◆ ASSIGNED TASK ◆
Output must match the data below exactly from its first line through the line that contains "You are a computer-use agent. Viewport: 673px", with no other line.

"""

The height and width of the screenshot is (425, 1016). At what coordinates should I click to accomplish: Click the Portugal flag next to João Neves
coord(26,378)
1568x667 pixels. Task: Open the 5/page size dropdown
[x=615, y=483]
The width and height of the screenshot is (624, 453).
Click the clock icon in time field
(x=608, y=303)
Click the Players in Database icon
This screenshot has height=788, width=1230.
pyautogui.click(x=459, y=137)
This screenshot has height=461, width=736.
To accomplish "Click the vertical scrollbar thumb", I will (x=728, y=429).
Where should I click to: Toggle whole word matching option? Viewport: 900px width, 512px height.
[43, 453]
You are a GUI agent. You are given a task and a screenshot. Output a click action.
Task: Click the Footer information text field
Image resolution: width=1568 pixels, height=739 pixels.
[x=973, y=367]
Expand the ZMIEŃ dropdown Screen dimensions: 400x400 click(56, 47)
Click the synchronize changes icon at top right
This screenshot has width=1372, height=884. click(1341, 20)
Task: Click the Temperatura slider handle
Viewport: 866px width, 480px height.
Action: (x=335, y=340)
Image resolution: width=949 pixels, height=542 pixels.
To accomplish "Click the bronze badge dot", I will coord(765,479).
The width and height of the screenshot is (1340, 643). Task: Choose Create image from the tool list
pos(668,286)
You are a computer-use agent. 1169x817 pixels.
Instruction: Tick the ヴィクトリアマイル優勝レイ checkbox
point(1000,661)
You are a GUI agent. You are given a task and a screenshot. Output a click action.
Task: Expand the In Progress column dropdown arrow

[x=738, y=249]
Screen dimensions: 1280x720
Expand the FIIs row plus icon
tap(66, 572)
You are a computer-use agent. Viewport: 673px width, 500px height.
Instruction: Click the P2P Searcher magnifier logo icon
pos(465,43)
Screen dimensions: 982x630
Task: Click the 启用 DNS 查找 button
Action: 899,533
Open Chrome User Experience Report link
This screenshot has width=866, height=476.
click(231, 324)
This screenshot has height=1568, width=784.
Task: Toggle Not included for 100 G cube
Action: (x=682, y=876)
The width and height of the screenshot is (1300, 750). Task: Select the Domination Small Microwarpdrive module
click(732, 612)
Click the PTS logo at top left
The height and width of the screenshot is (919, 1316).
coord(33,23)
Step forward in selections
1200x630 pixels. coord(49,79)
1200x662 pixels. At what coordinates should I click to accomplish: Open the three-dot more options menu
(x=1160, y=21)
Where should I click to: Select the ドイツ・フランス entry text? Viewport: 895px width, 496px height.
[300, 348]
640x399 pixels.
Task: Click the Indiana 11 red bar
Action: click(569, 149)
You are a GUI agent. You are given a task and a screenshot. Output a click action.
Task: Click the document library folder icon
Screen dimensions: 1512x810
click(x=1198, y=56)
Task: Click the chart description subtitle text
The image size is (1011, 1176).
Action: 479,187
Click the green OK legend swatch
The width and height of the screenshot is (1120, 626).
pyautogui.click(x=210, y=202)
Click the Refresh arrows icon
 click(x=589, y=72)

"""

◆ RESULT OF THE TASK ◆
The height and width of the screenshot is (425, 1016). At what coordinates should I click to accomplish: Click the Portugal flag next to João Neves
coord(26,378)
1568x667 pixels. Task: Open the 5/page size dropdown
[x=615, y=483]
The width and height of the screenshot is (624, 453).
Click the clock icon in time field
(x=608, y=303)
Click the Players in Database icon
This screenshot has height=788, width=1230.
pyautogui.click(x=459, y=137)
This screenshot has height=461, width=736.
To accomplish "Click the vertical scrollbar thumb", I will (x=728, y=429).
Where should I click to: Toggle whole word matching option? Viewport: 900px width, 512px height.
[43, 453]
You are a GUI agent. You are given a task and a screenshot. Output a click action.
Task: Click the Footer information text field
Image resolution: width=1568 pixels, height=739 pixels.
[x=973, y=367]
Expand the ZMIEŃ dropdown Screen dimensions: 400x400 click(56, 47)
Click the synchronize changes icon at top right
This screenshot has width=1372, height=884. click(1341, 20)
Task: Click the Temperatura slider handle
Viewport: 866px width, 480px height.
Action: (x=335, y=340)
Image resolution: width=949 pixels, height=542 pixels.
To accomplish "Click the bronze badge dot", I will coord(765,479).
The width and height of the screenshot is (1340, 643). Task: Choose Create image from the tool list
pos(668,286)
You are a computer-use agent. 1169x817 pixels.
Instruction: Tick the ヴィクトリアマイル優勝レイ checkbox
point(1000,661)
You are a GUI agent. You are given a task and a screenshot. Output a click action.
Task: Expand the In Progress column dropdown arrow

[x=738, y=249]
Screen dimensions: 1280x720
Expand the FIIs row plus icon
tap(66, 572)
You are a computer-use agent. Viewport: 673px width, 500px height.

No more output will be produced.